Une aventure solidaire

En 1999, Lydia retrouve ses cousins et petits cousins, et se rend désormais presque trois fois par an dans sa famille. Puis émerge l'idée de l'association. "Je voulais me rapprocher d'eux et les aider. Ils manquaient de beaucoup de choses et c'était pour nous un juste retour des choses après le départ définitif d'un des leur vers la France. Avec Sylvie et Catherine Dam Van et mon frère, nous leur avons proposé, et ils ont dit oui!". 2007, le projet est lancé, dans les villages natals des deux familles. Depuis 2008, l'association a permis, à l'aide de nombreux dons, de bétonner la route d'accès vers les villages, impraticable en temps de pluie, d'équiper l'école maternelle de tables, chaises et jeux, de fournir un matériel informatique au collège, et surtout d'installer des sanitaires au cabinet médical, ainsi qu'un microscope. "Toutes les actions que l'on mène se font en concertation étroite avec les locaux. Les autorités et l'ancien du village, le représentant des femmes et la police s'assoient avec nous autour de la table pour décider de ce qu'on fera. La plupart du temps, la demande vient des professeurs, des parents d'élèves, ou des médecins. Nous agissons en fonction des besoins exprimés", raconte Lydia.

Une priorité à l'hygiène

Lydia Chu Van Loir vérifie la qualité de l’eau des nouveaux sanitaires du cabinet médical.

L'accès à l'eau est un axe fort de leur projet commun pour améliorer l'hygiène et ainsi diminuer la mortalité, en particulier chez les enfants. En début d'année, l'association a ainsi inauguré de nouveaux sanitaires pour le collège et elle débute actuellement des travaux pour une installation similaire à l'école maternelle. "Toujours pour répondre à leur demande, nous mettons des toilettes turques, car les 80 petits ne connaissent pas les cuvettes". Concernant l'hygiène, l'association a proposé au cabinet médical des distributeurs de savon liquide, moins porteur de germes que le savon qu'ils utilisent, et a sensibilisé les 300 élèves du collège au lavage des mains.

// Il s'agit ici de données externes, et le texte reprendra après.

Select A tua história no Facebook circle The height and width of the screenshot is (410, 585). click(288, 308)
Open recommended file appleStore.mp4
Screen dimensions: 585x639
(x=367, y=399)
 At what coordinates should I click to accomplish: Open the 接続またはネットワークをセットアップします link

Une action qui va d'ailleurs dans la lignée des volontés du gouvernement vietnamien, qui a organisé un meeting pour la Journée mondiale du lavage des mains du 15 octobre dernier. Selon la Banque mondiale au Vietnam, l'action simple de se laver des mains permet, chez les enfants de moins de cinq ans, de réduire de 50% les risques d'être touché par la diarrhée, de 25% ceux de souffrir d'inflammation respiratoire. Les pertes matérielles causées par ces maladies sont estimées à 780 millions de dollars, soit 1,3% du PIB annuel du Vietnam.

Actuellement, les projets et les demandes fusent pour l'association. La semaine dernière, sur place, elle a organisé une réunion de chantier pour inaugurer les sanitaires de l'école maternelle en avril 2013. "Nous avions fait appel à un foreur professionnel la première fois. Mais désormais c'est mon petit cousin Lang qui supervise les forages pour les sanitaires. Il appris sur le tas et il a maintenant développé son métier d'origine, maçon. Et il a des demandes multiples des habitants des villages voisins", ajoute Lydia.

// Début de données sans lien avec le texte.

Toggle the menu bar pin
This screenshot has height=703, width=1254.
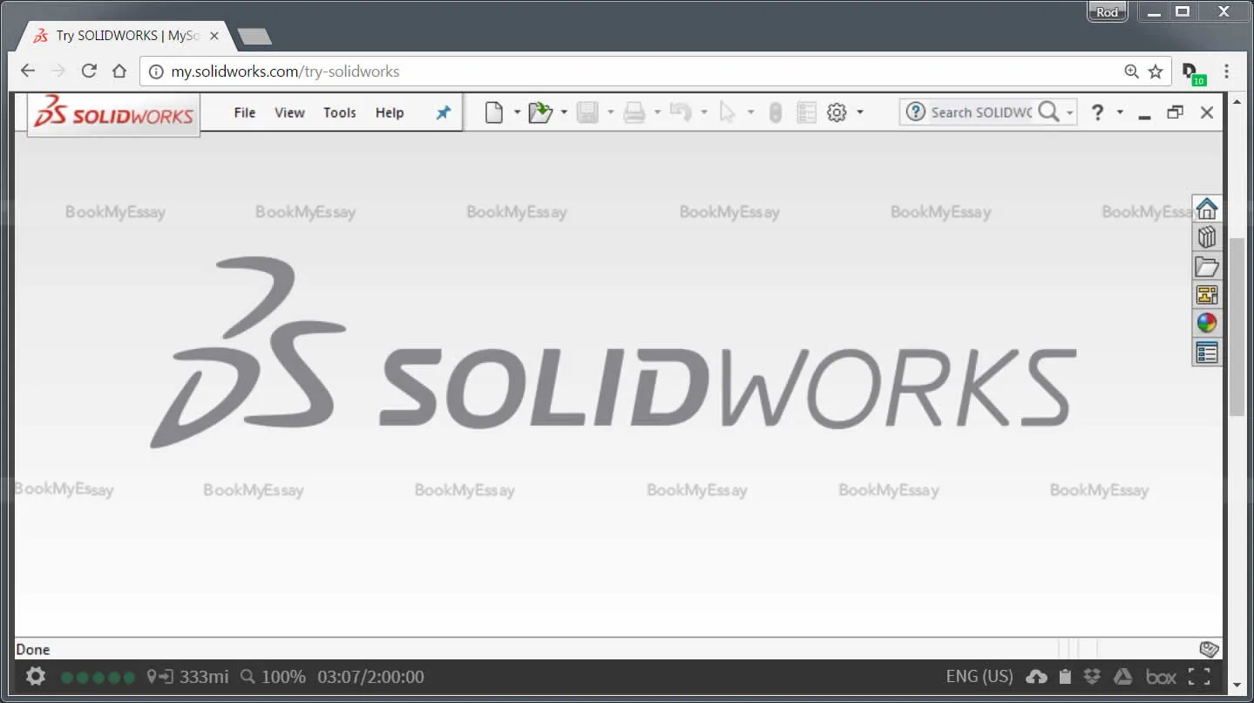click(443, 113)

L'association a également poursuivi le bétonnage de la cour, avec le concours volontaire des parents d'élèves, et apporté à l'école du matériel pédagogique, notamment des chansons pour enfants du patrimoine vietnamien, une télévision et un lecteur DVD.

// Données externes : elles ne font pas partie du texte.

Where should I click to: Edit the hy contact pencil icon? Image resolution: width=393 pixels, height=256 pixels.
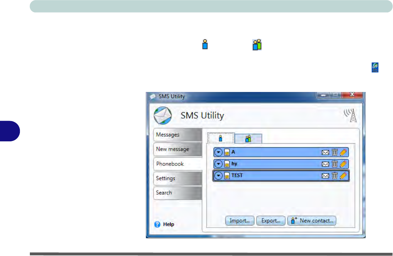click(x=343, y=164)
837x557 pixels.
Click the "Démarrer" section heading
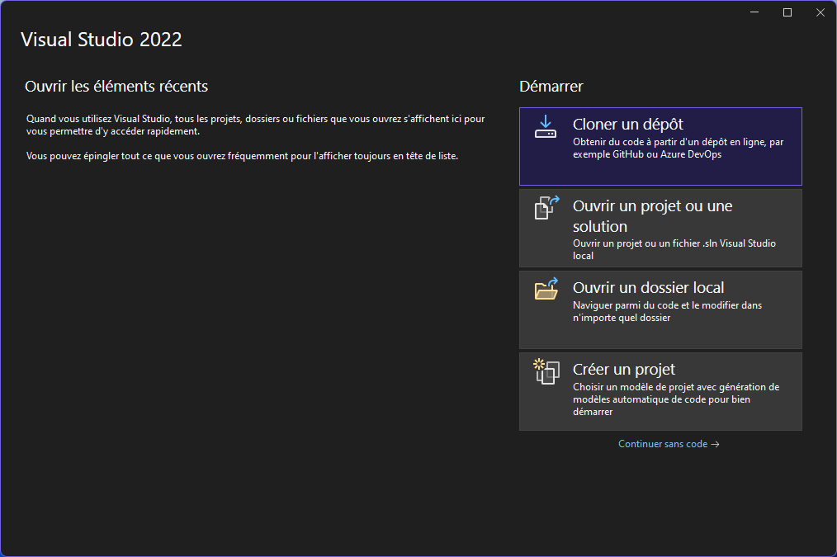point(551,87)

Pour l'avenir, la minorité Nùng vit surtout de l'élevage, et les femmes souhaitent développer leur troupeau, avec un prêt pour acheter des poulets, des canards et des cochons. Lydia aimerait que les intérêts ne soient pas payés à l'association mais au groupe de femmes qui pourrait ainsi constituer un petit système de micro crédit, et rendre possible de futurs prêts autonomes. L'idée va bientôt être soumise à son équipe. "On leur donne ainsi les moyens de créer du travail, tout cela a un sens pour nous. On fait attention à leur fournir un matériel qui résiste au temps, et on assure un suivi de nos actions. Le village ne nous aurait je pense pas acceptés si on étaient des Français comme les autres, ou une ONG étrangère, mais on est de la famille".

Et des regrets, Lydia, n'en a aucun : "C'est arrivé à 46 ans, j'ai fait ma vie avant, il y a un temps pour tout. Je n'en avais pas besoin avant, et aujourd'hui je me complète".